◆ INFORMATION PROVIDED ◆

++++++++++

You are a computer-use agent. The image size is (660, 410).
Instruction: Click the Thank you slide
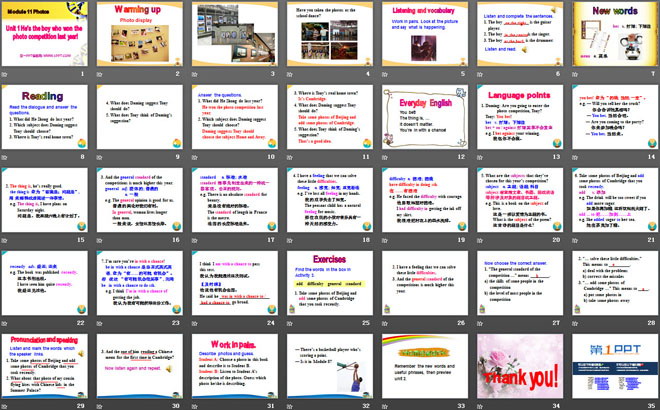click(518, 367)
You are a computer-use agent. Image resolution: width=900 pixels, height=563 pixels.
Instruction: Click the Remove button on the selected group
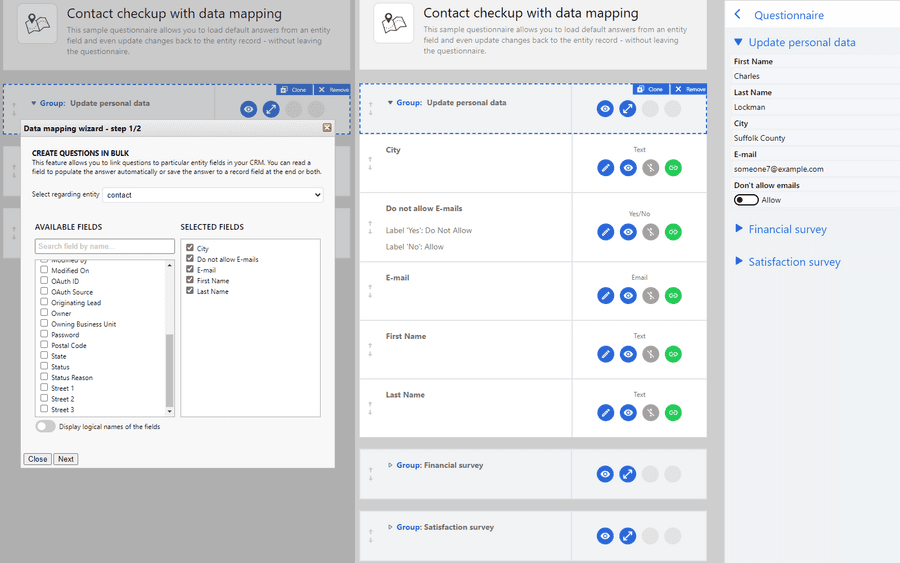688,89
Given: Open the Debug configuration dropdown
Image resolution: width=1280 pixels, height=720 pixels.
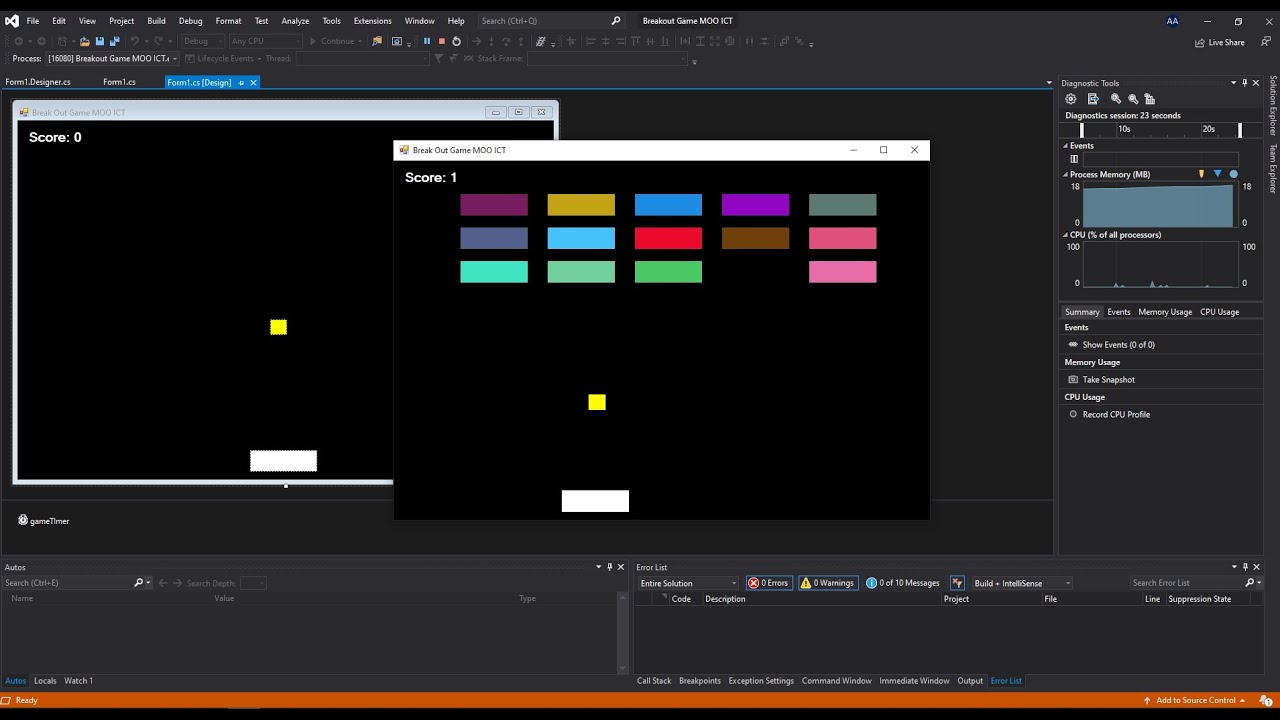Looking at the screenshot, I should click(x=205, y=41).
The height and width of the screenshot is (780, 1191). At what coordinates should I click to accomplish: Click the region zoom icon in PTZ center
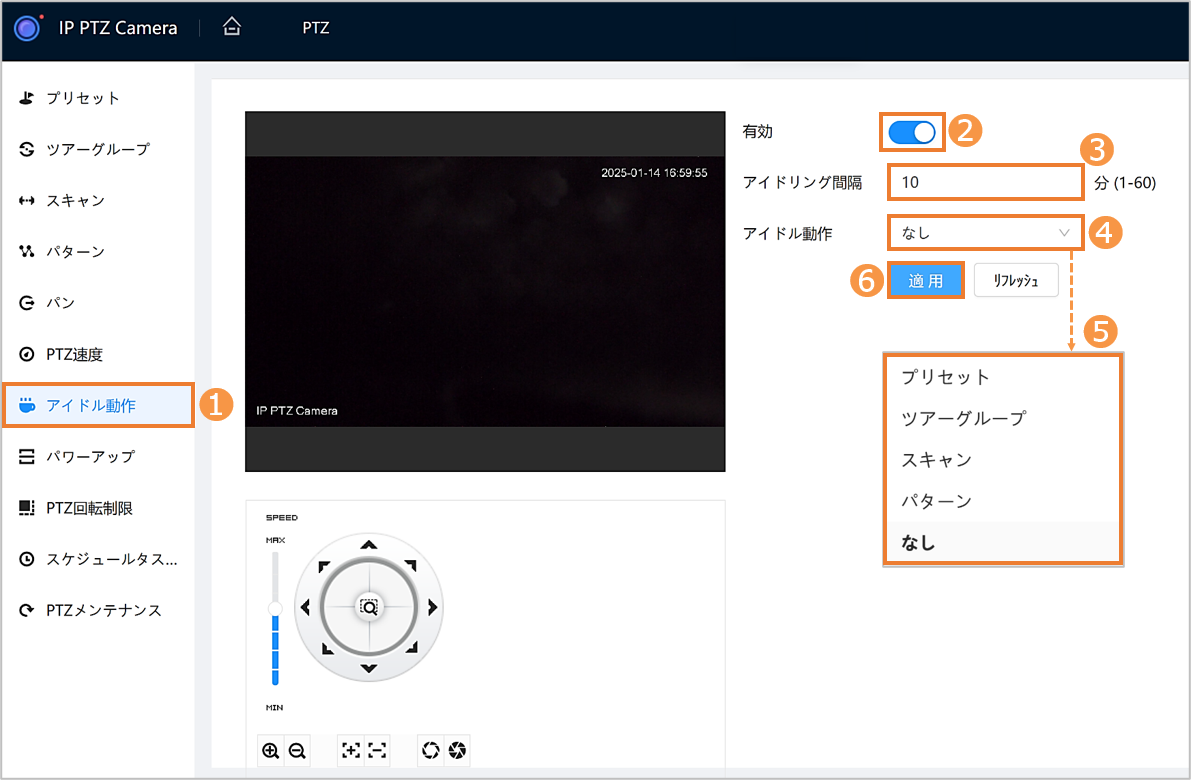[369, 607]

++++++++++

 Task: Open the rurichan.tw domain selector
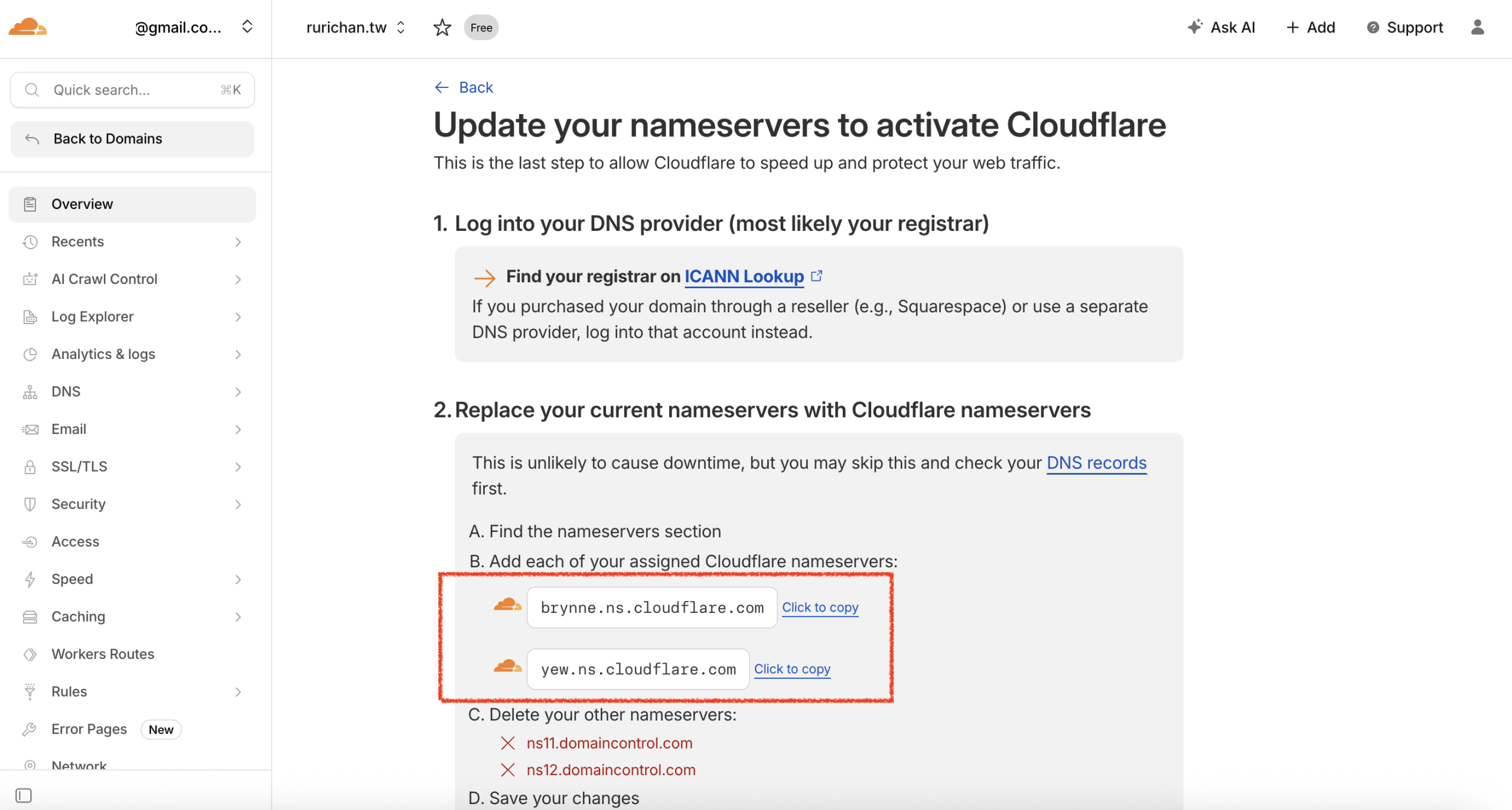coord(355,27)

++++++++++

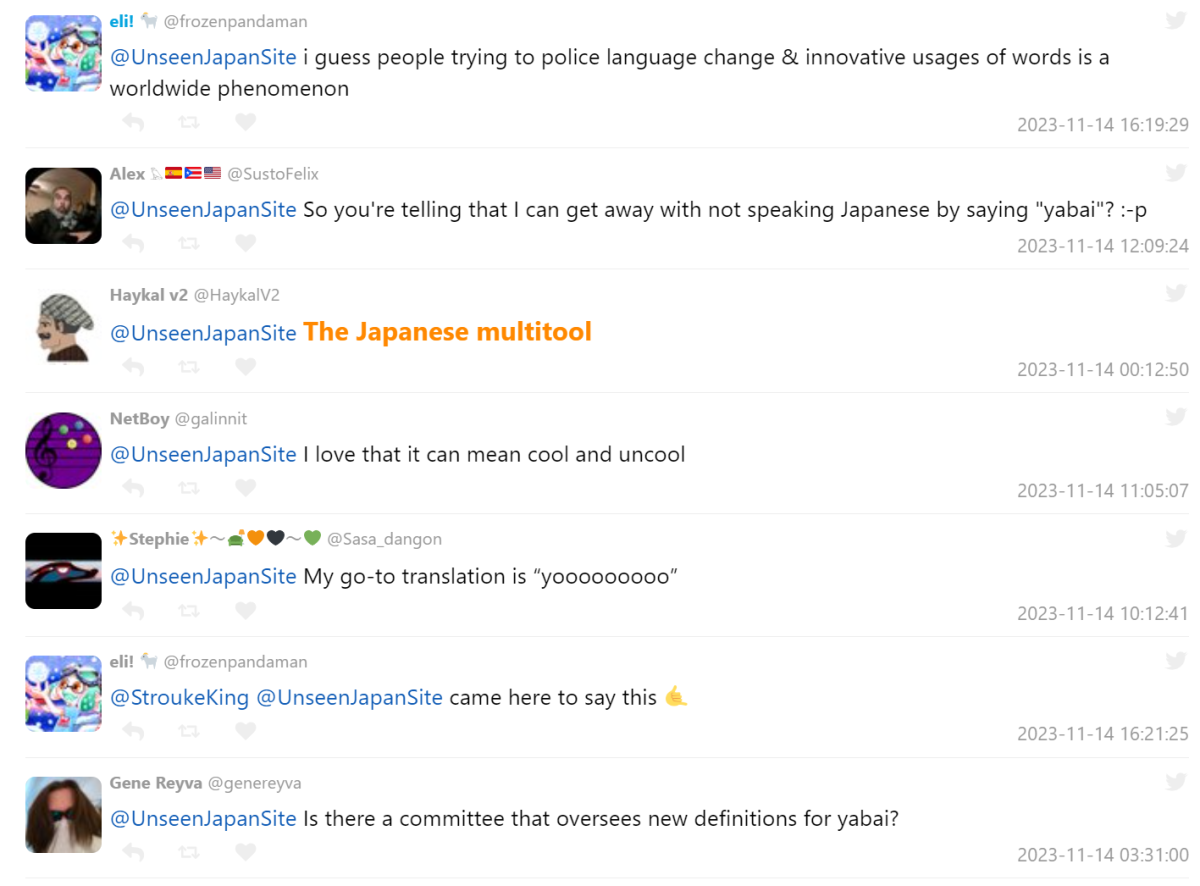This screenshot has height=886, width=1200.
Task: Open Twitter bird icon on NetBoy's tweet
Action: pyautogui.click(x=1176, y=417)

++++++++++

◆ GIVEN REQUEST ◆
Copy the data from the line with "This screenshot has height=886, width=1200." to the line with "Action: pyautogui.click(x=1176, y=417)", both included, exactly as they appear, leaving out the pictures.

◆ THE REPLY ◆
This screenshot has height=886, width=1200.
Task: Open Twitter bird icon on NetBoy's tweet
Action: pyautogui.click(x=1176, y=417)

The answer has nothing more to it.